**TASK INSTRUCTIONS**:
Among the entries below, find the lines with the word "will" and copy them.

**INFORMATION GIVEN**:
-=-=-
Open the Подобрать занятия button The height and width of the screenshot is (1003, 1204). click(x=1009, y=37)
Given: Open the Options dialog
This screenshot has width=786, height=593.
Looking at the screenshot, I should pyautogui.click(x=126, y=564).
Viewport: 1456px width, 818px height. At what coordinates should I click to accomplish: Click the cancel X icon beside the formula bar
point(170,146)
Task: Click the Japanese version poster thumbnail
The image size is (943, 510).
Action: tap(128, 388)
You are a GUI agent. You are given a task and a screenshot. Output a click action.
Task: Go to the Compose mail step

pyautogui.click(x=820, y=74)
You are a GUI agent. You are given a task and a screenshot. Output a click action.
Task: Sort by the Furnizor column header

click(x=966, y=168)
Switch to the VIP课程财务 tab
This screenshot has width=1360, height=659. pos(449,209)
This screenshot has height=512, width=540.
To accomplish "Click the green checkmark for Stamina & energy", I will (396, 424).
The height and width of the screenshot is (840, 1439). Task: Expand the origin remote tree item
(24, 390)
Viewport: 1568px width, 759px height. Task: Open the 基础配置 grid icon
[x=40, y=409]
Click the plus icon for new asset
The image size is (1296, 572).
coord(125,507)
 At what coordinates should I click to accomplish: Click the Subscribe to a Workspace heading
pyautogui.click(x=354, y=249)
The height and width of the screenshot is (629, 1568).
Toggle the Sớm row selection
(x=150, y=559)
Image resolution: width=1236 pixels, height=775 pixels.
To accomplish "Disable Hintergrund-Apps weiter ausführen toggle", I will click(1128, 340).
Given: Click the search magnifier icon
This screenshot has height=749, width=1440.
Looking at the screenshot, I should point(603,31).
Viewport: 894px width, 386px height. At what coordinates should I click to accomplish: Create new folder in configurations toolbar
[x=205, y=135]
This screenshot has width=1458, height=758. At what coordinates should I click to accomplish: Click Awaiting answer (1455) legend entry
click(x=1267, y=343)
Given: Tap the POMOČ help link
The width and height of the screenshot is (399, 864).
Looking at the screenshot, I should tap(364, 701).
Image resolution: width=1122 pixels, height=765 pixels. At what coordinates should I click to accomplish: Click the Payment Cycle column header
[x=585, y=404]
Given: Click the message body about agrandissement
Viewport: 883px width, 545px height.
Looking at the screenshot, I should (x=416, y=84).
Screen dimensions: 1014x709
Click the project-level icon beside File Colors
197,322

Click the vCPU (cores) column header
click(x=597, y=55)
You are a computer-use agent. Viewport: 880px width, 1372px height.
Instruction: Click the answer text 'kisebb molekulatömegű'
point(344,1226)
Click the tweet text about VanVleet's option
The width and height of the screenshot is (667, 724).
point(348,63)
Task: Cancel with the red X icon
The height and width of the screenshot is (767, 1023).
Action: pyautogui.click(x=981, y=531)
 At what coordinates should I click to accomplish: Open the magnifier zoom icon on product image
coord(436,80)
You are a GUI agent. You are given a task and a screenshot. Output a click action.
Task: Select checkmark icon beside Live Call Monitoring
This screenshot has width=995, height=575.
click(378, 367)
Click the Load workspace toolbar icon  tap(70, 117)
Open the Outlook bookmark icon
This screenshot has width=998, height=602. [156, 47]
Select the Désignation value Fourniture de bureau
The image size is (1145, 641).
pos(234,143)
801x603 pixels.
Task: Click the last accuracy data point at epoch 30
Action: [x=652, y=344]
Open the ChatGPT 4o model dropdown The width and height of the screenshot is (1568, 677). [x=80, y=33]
-=-=-
**WORKED SOLUTION**:
To accomplish "Click the green checkmark for Stamina & energy", I will (396, 424).
To accomplish "Disable Hintergrund-Apps weiter ausführen toggle", I will click(1128, 340).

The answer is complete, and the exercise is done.